Friday, April 06, 2007

Leon Gouré, 1922-2007

I learned from an obituary in Thursday's Washington Post that a sometime colleague of mine from the 1980s has passed away. According to the Post:

Leon Gouré, 84, a political scientist, Sovietologist and expert on Soviet civil defense, died March 16 of congestive heart failure at Capital Hospice in Arlington. He was a longtime resident of Potomac.

Mr. Gouré focused on civil defense at a time when the United States and the Soviet Union were taking civil defense measures, even though the Cold War doctrine of "mutual assured destruction" required that both populations be vulnerable to nuclear annihilation. Convinced that the Soviets had concluded they could limit the damage and casualties resulting from nuclear war, Mr. Gouré reported in 1961 that the Soviet Union was quietly engaged in a massive civil defense buildup.

Back in the days when I was actively involved in the American Civil Defense Association (TACDA) and writing for the Journal of Civil Defense, I often found myself on the same program as Dr.

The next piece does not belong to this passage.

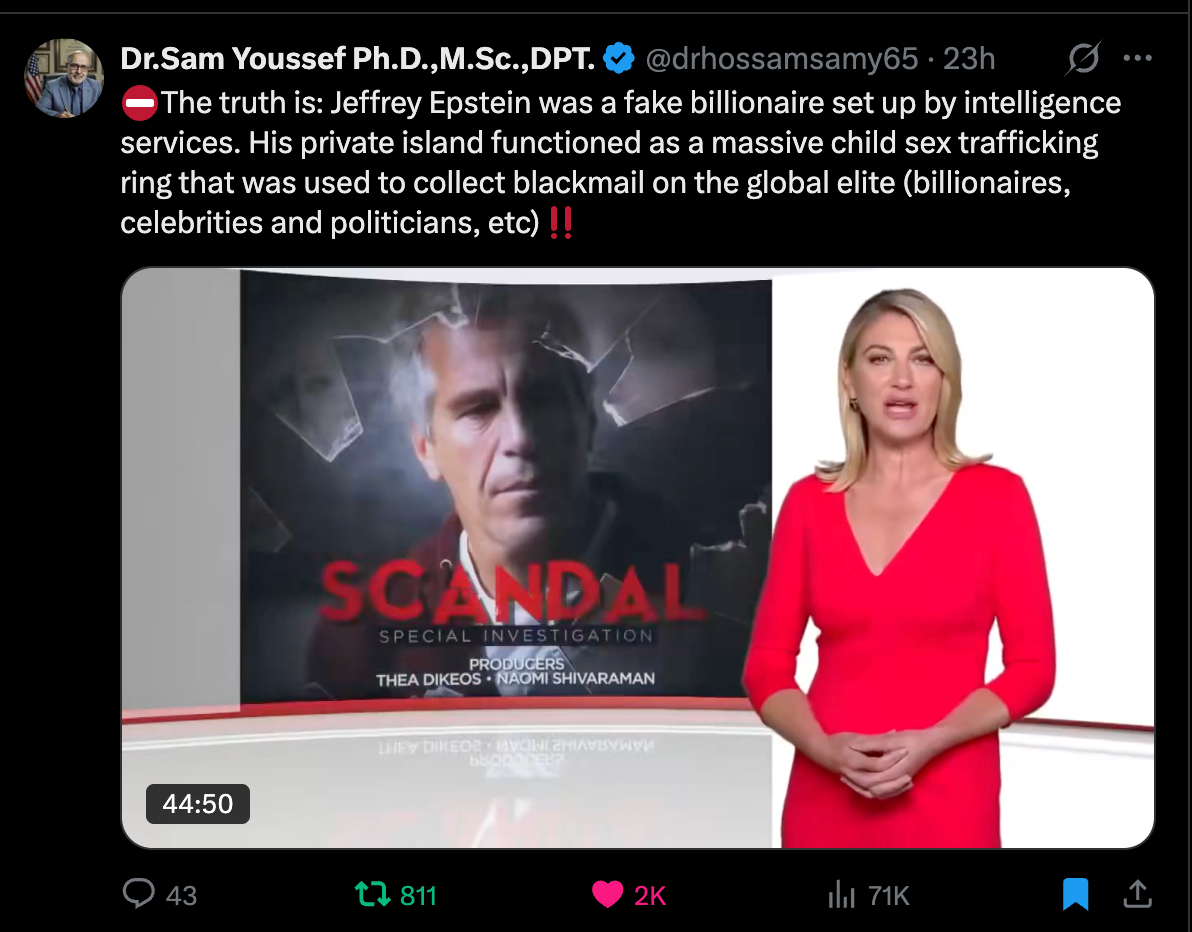Unlike the post via pink heart icon
Viewport: 1192px width, 932px height.
[x=607, y=894]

Gouré. (There is, in fact, a Journal of Civil Defense cover that juxtaposes our head shots. Elsewhere on the page is a photograph of Edward Teller that must have been taken some 30 years earlier -- and this was published in August 1982!)

Though it would not be expected in a short obituary, the Post does not note that Gouré's views were controversial in the 1980s. There were those who argued that neither the United States nor the Soviet Union should have a civil defense capability. (That the arguments came from those outside the Soviet Union meant that their views were taken seriously only on one side of the Iron Curtain.)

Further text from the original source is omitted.